A thirty-five-year-old writer decides she wants to have children. Rounds of IVF treatments and several years later, she has two daughters and sits down to write this book.
World’s Best Mother is a sublime journey through pregnancy, the mothering of small children, marriage, an affair which unfolds in a heady mix of anecdote, imagination, and social commentary.
Clever and insightful, the narrator examines the myth, but also the scam, of motherhood, openly dialoguing with voices of the past that in one way or another have fueled her condition as a woman: from the legendary hominid Lucy 'the mother of humanity' to Cinderella, passing through Plato, Mother Teresa, Darwin, Maupassant, and Simone de Beauvoir along the way. Humour, love, and horror converge in this lively auto-fictional battle between the intensity of child rearing and the writer trying to fight her way out.
Industry Reviews
"A slyly funny and strikingly astute meditation on love in all its guises by a self-proclaimed 'amateur mother."
Jenny Offill bestselling author of Weather and Dept. of Speculation
"In World's Best Mother, Nuria Labari has summoned all of the vitality and tenderness of women who have come before and those who will come after. Rage and desire and love and insolence she's laid it at our feet with a wry smile, unapologetic. It is fearless, profound and destabilizing, in the way the best literature is."
Meaghan O'Connell author of And Now We Have Everything
"An honest, deep, and visceral reflection on being a mother."
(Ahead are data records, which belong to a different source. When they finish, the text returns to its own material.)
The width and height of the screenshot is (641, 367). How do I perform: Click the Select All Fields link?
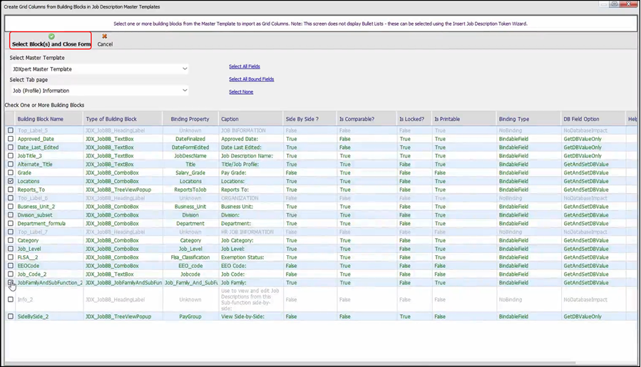coord(244,66)
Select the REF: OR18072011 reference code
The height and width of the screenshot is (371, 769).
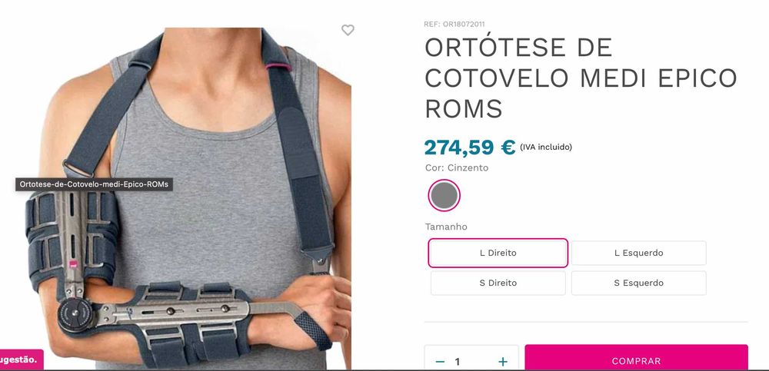coord(454,24)
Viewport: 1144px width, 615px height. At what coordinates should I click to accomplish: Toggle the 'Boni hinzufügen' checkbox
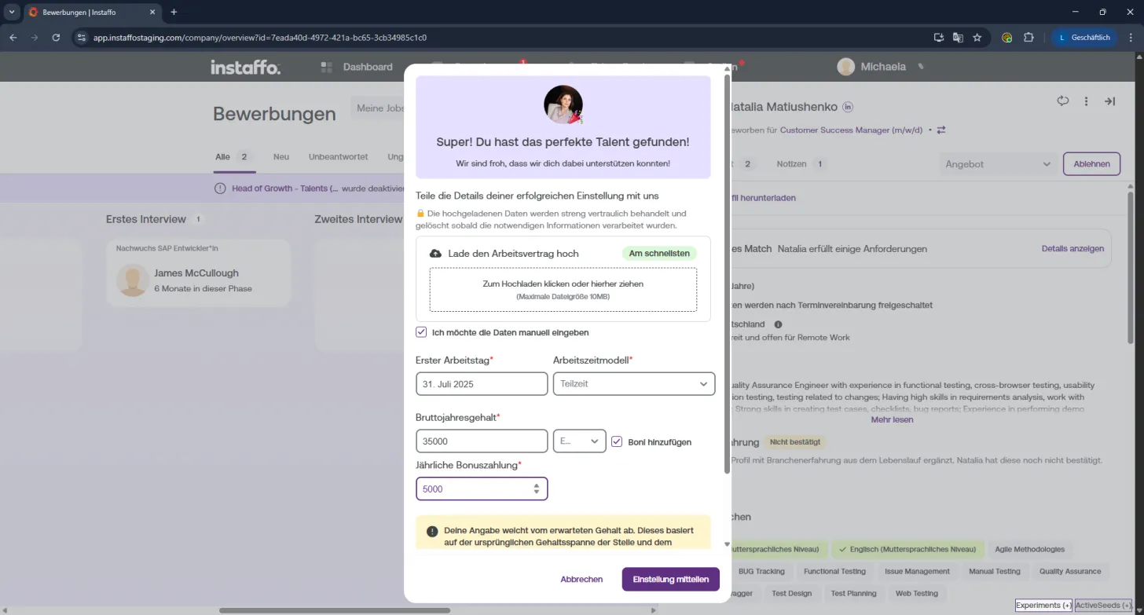pos(617,441)
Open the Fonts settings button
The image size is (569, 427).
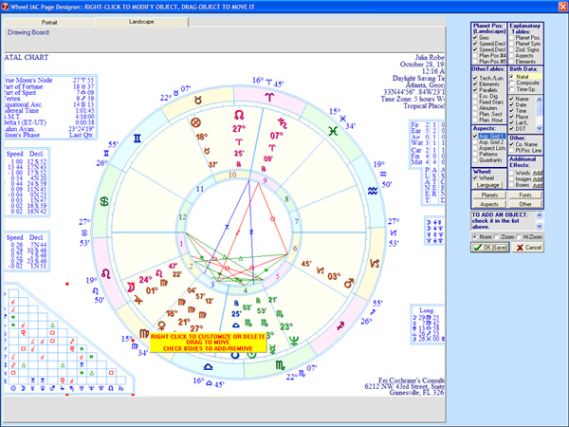[525, 194]
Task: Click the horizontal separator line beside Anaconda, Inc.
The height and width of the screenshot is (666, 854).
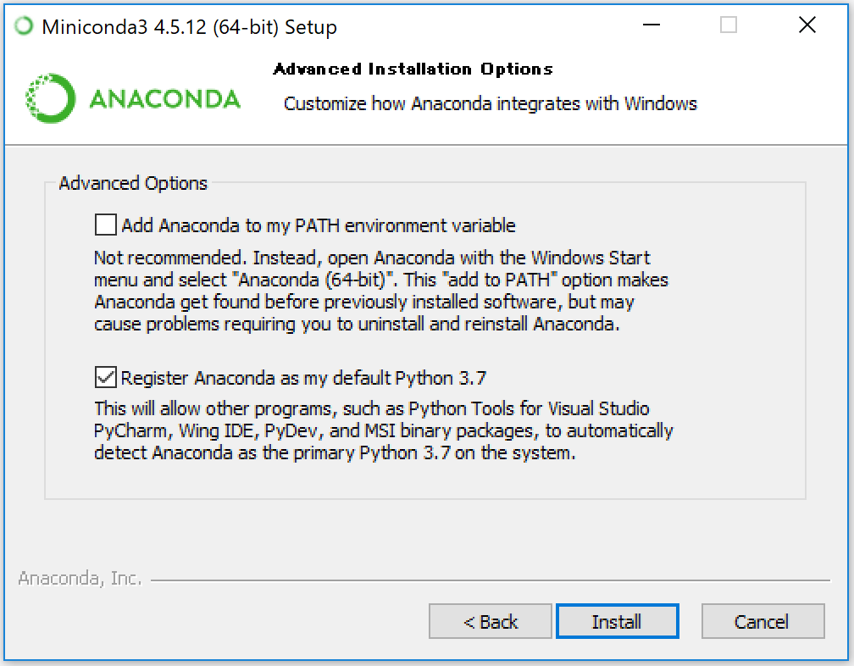Action: tap(490, 580)
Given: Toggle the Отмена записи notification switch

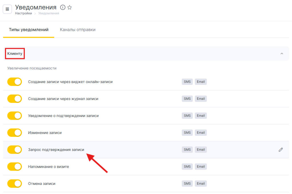Looking at the screenshot, I should point(15,183).
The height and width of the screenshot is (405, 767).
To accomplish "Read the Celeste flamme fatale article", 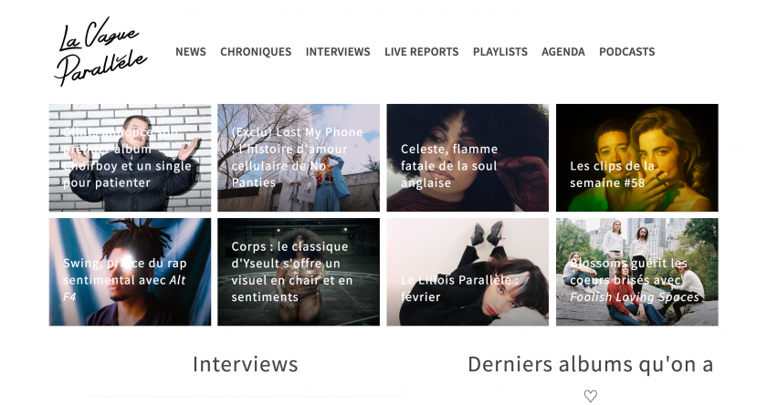I will click(x=468, y=157).
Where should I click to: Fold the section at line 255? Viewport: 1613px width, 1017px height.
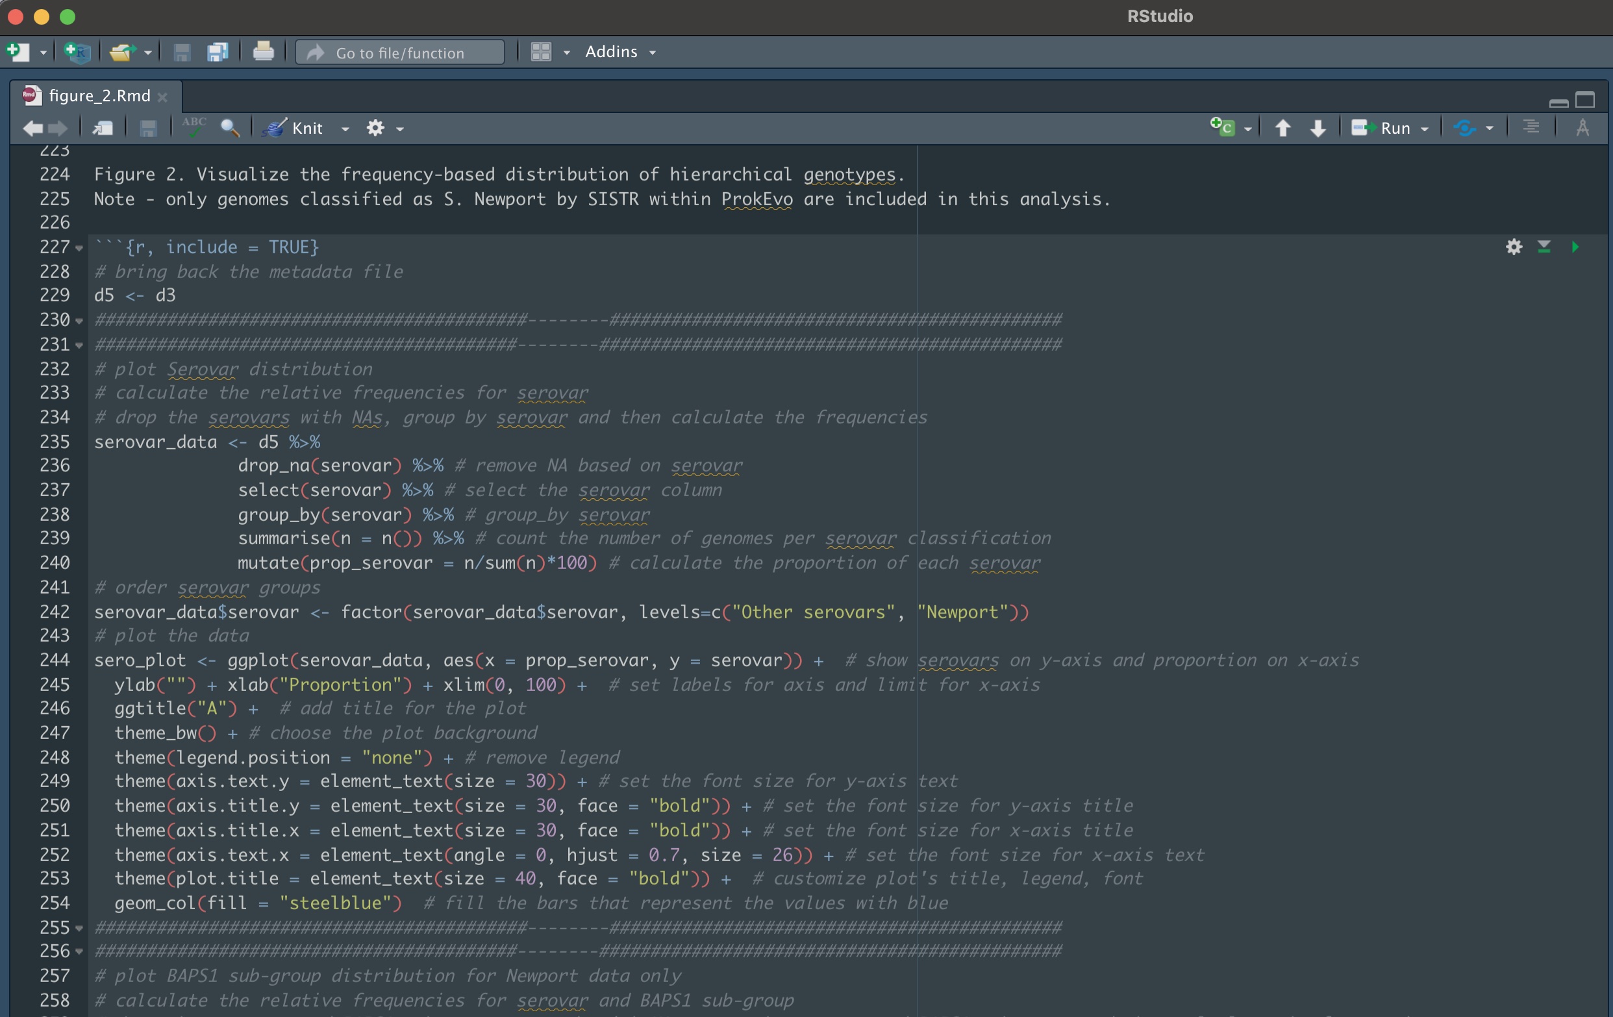point(79,929)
Pilar Quintana author of National Book Award finalist The Bitch
"Labari's searing, insightful voice lights up the landscape of reproductive biology, culture, and history, giving us new ways to think about creativity itself. A brilliant, vital, necessary contribution to the canon."
Elisa Albert author of After Birth
"Sure, Nuria Labari's book is about being a mother, but as is indicated in the subtitle, it's about so much more. About womanhood, creativity, the joys and travails of married life, the way love changes over time. Basically, about the difficulties of being in today's world. It would be a mistake to think that this is a book just for moms though. It's a book for anyone interested in what it means to be human. Labari's voice thanks to Katie Whittemore's sharp, lively translation is absolutely riveting for its earnestness. Being a creative, perceptive mother is messy business, but Labari never shies away from that messiness, transforming this memoir into a work of art."
Chad Post Open Letter Books
"Labari writes with candor."
Kirkus Reviews
"A sincere, revealing and visceral chronicle of motherhood."
El Pais
"Prepare to read a book like you've never read before, one that breaks the bounds of the narrative and the biographical, the conventions of both traditional and alternative values. A book of humor, love, and pain; as intoxicating as strong wine and as tumultuous as life. The truth is that I can't imagine the possibility of someone not liking it."
Rosa Montero
"A story told from the edge of a knife, a fictionalized chronicle that investigates pain and darkness, but also love, solidarity, and hope."
TodoLiteratura
"In clean, quick, and pointed prose that gets into the reader's soul from the start, Labari's novel leaves space for reflections on pain and makes room for understanding and coming to the aid of the fragile, incidental individual in today's society."
El Confidencial
"Nuria sheds a light on this chaos of darkness that I inhabit when I think about my motherhood (or non-motherhood)."